Hendrik Leppkes h.leppkes at gmail.com
Sun Jan 24 20:40:17 CET 2016


On Sun, Jan 24, 2016 at 7:27 PM, Andreas Cadhalpun
<andreas.cadhalpun at googlemail.com> wrote:
> On 24.01.2016 17:14, Henrik Gramner wrote:
>> On Sun, Jan 24, 2016 at 5:02 PM, Hendrik Leppkes <h.leppkes at gmail.com> wrote:
>>> Windows doesn't particularly care which slash direction you give it,
>>> so no, that changes nothing.
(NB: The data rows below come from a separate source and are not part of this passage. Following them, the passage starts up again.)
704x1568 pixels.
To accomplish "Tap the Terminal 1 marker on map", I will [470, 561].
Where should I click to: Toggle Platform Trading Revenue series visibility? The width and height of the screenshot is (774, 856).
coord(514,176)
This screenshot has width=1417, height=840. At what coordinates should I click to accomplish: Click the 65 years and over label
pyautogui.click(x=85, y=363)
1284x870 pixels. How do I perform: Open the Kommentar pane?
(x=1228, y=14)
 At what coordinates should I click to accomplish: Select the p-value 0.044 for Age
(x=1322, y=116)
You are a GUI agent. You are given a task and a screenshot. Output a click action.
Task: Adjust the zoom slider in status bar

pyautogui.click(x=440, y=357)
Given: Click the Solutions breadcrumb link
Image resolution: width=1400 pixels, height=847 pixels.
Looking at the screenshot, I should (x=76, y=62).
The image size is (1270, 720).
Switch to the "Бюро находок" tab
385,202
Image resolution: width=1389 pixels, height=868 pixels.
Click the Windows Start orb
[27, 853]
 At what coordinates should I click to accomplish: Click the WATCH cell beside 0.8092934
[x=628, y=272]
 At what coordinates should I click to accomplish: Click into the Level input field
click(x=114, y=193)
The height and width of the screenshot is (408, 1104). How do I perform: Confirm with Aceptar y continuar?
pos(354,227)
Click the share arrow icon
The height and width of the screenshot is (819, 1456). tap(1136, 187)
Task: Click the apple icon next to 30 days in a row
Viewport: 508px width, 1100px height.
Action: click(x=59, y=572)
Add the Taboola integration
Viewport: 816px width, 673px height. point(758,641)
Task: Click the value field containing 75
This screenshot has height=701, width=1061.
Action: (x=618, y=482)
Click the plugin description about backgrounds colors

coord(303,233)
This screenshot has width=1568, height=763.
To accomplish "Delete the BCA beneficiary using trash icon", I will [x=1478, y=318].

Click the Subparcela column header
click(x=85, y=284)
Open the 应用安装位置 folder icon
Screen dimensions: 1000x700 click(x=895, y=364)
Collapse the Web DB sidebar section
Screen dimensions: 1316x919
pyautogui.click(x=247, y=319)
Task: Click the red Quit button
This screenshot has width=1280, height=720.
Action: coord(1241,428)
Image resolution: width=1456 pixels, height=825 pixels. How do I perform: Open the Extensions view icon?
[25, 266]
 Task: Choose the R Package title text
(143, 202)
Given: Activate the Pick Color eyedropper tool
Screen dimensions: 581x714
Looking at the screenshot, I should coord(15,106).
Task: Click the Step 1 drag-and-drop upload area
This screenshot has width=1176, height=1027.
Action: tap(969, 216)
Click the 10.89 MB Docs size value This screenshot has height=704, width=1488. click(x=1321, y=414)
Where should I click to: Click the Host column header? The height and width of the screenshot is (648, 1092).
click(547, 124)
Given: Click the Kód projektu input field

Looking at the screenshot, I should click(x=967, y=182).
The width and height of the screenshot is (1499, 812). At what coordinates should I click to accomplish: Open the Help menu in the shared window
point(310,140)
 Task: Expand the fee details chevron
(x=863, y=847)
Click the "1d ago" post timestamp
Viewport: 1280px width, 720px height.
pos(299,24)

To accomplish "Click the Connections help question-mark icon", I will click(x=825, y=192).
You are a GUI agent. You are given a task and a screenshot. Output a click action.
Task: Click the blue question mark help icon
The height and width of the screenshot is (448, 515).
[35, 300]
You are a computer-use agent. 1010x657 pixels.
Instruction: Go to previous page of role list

I'm not quite sure why it fails with the
>>> include path this way, maybe some msys shenanigans.
>>> For fun and giggles, I hard-coded the correct include path in the
>>> common.mak file and that made config.h show up again of course, but
>>> the good old compiler error came back just like before.
>>>
>>> Might be msys thats interfering here and translating something it
>>> shouldn't, or double-translating something, I can't really tell just
>>> from the commands it calls.
>>> Like I said before, when initial MSVC support was build by Ronald and
>>> Martin, there were lots of troubles with absolute paths, which in the
>>> end were solved by not using them (sorry, no answers here).
>
> I have a hard time believing that there are environments, where one
> can't use absolute paths...

Its about the combination of msys and its automatic path translation
and the special option syntax msvc uses which msys doesn't recognize,
otherwise it would be fine.
But alas it is how it is, and we have to deal with what we have.

>
>> Is there any reason why we're using absolute paths then?
>
> It is what $(pwd) gives us.
>
>> Can't we just stick to relative paths with forward slashes since
>> they seem to work with all tools?
>
> OK, let's try this.
> Attached is a patch calculating dst_path as relative path.
> That should hopefully work everywhere. Please test it.
>

Unfortunately that doesn't work when there is no common path, ie.
sources on another drive (say D:) as my build directory (say C:)
The script produces a long chain of "../.." then of course, which
would work on a unix-like filesystem, but the only way to switch
drives in windows-path is using absolute paths.